Съемки батальных сцен — так принято их называть, и действительно, в этих эпизодах идет война, говорится о боях. Но как раз этого, баталий, и не хочется видеть на экране. Внутреннее действие — судьбы, чувства, мысли — легко заслонить внешним зрелищем. Клаузевиц говорит, что война — это продолжение политики другими средствами. Политика в "Лире" — ложь, лицемерие, безумие. Значит, это и нужно продолжать, возвести в высокую степень.
В пьесе военные действия происходят за сценой, говорится о них в скупых репликах — как покажешь в театре сражения? В кино их показать нетрудно, еще легче заслонить массовками судьбы героев, подменить философскую поэзию батальным жанром.
В "Лире" важны не панорамы событий — передвижения войск, наступление, штурм, а лица, глаза; если заглянуть в них поглубже, то можно увидеть в них (только в глазах!) и поля битв, и оборону крепостей, и горы трупов.
Шекспир не выигрывает на экране от натурализма — к этой мысли я часто возвращаюсь; "настоящая" война мало что прибавит к его поэзии. Мало того, условность театра в этих случаях может стать куда более убедительной. В военных сценах "Кориолана" Берлинский ансамбль использовал традиции китайских и японских постановок, смену динамики и совершенной статики. Чередование групп неподвижных воинов, как бы кульминаций ненависти и ярости, оказалось на сцене и сильнее и трагичнее кинематографических толп статистов, табунов коней и луж крови (как в жизни!). Базарные трюки отрубания рук и голов приближают Шекспира не к современности, а к кассе: часть зрителей платит деньги за то, чтобы их пугали; они в восторг приходят от того, какого они на сеансе страха набрались.
Кровь в цветных фильмах непохожа на настоящую, она напоминает кетчуп. К кетчупу теперь прибавили кетч: рыцари в полных доспехах сшибают друг друга подножками, бодают шлемами, лягаются ногами в латах; потасовки, конечно, лихие. Но когда закованный в броню детина загибает другому громиле салазки, а тот делает ему "вселенскую смазь" железными рукавицами, видно, что доспехи бутафорские: в подлинных латах трудно пройти и несколько шагов, значит, на экране валяют дурака; кетчупом вымазывают жесть.
Есть у мальчишек нехитрая забава: привязать к собачьему хвосту пустую консервную банку — и пошла потеха! Обезумевшая собачонка мчится, что-то гремит, пугает ее до смерти — пустая жестянка грохочет по булыжникам.
Речь идет не о жестокости.
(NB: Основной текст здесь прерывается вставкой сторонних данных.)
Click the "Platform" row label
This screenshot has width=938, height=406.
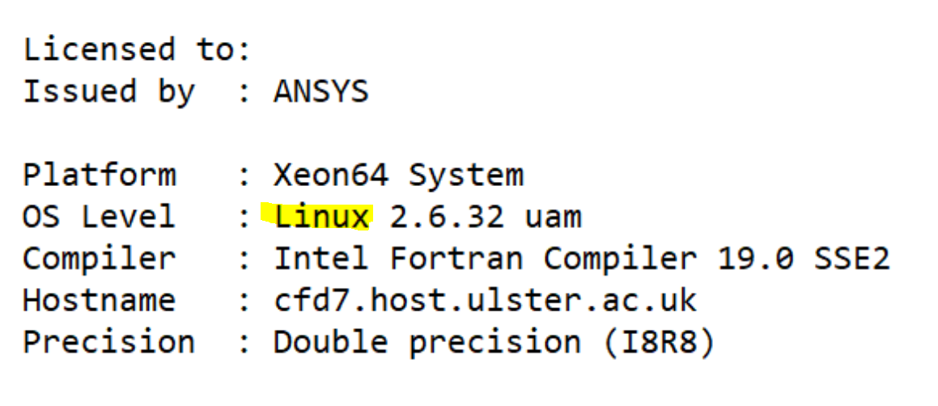[x=99, y=175]
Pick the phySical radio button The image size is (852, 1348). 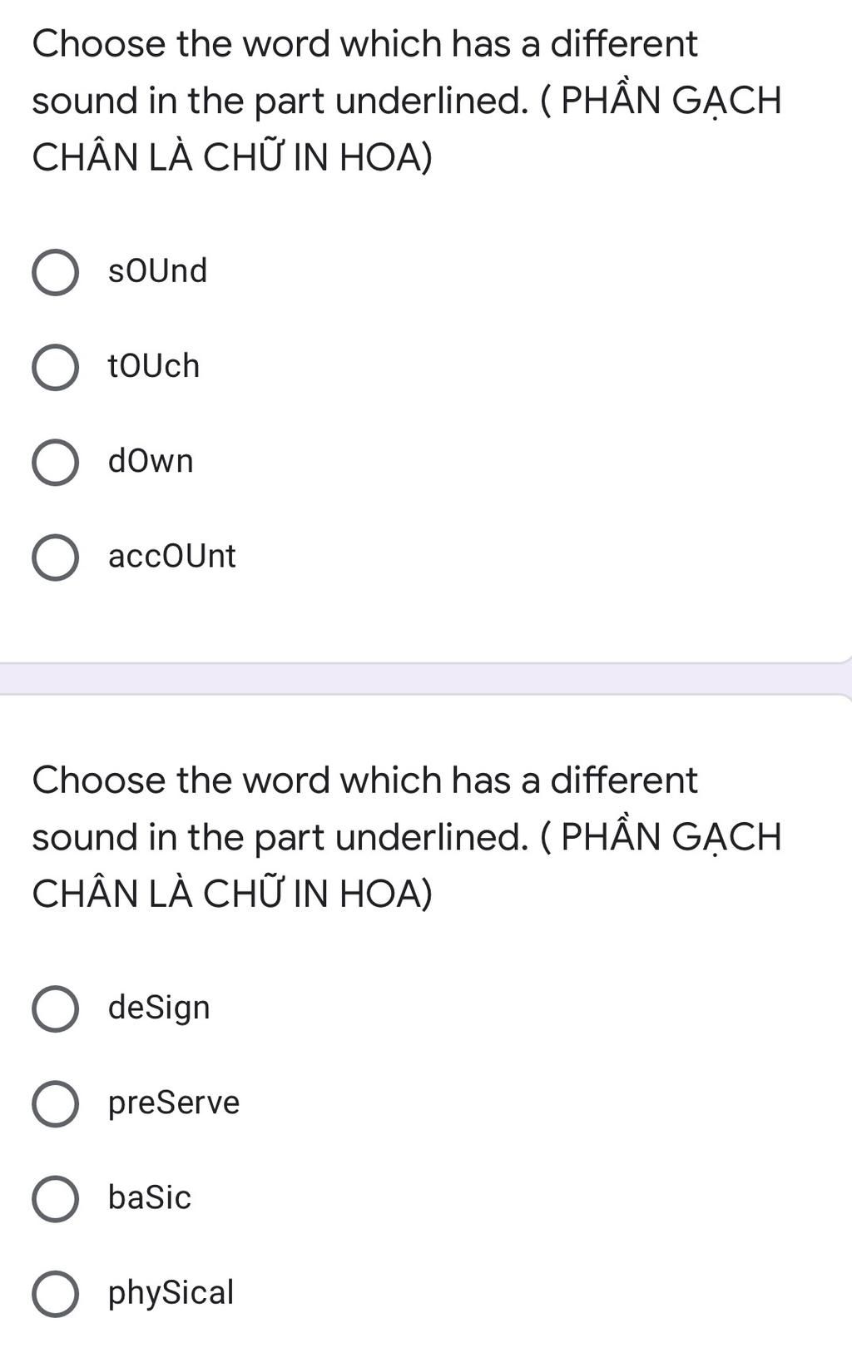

Когда Тосиро Мифунэ, японского Макбета, пронзают со всех сторон стрелами и, истыканный ими, он превращается на глазах из человека в чудовищного дикообраза, и, наконец, последняя стрела вонзается в шею и протыкает сонную артерию — картина смерти потрясает, но вовсе не натуралистической имитацией; возмездие возведено в ритуал, поставлено Куросавой с таким совершенством ритма и пластики, что дух захватывает ("Трон в крови"). Кетч с кетчупом выглядит забавой, если вспомнить, как шевелятся волосы трупа — женщины, застреленной на мосту; как подымаются они вместе с разводной частью и как убитая здесь же лошадь, запряженная в пролетку, вздымается к небу, и рвется упряжка — мертвая лошадь летит с огромной высоты в бездну реки ("Октябрь").
Война в "Лире" больше, шире самых внушительных панорам: гибнет не только государство, но и все духовные ценности, созданные человечеством; подлинная кульминация бури — здесь, в этих сценах гибели, горячки, охватившей век; что не лечит нож, врачует огонь.
И, одновременно, эта война — жар реальной болезни: Лир при смерти. Солдаты Корделии несут его на носилках, он бредит — носилки движутся вместе с армией, идут бои.
На экране должно быть отчетливо видно только лицо больного (крупный план); камера движется — через пламя, сквозь войну, и то, что возникает и исчезает вдали — вооруженные люди, охваченные жаждой убивать, разрушать, — порождение бреда, призраки ненависти и дикости.
Выстраивается цепь: болезнь — бред — война.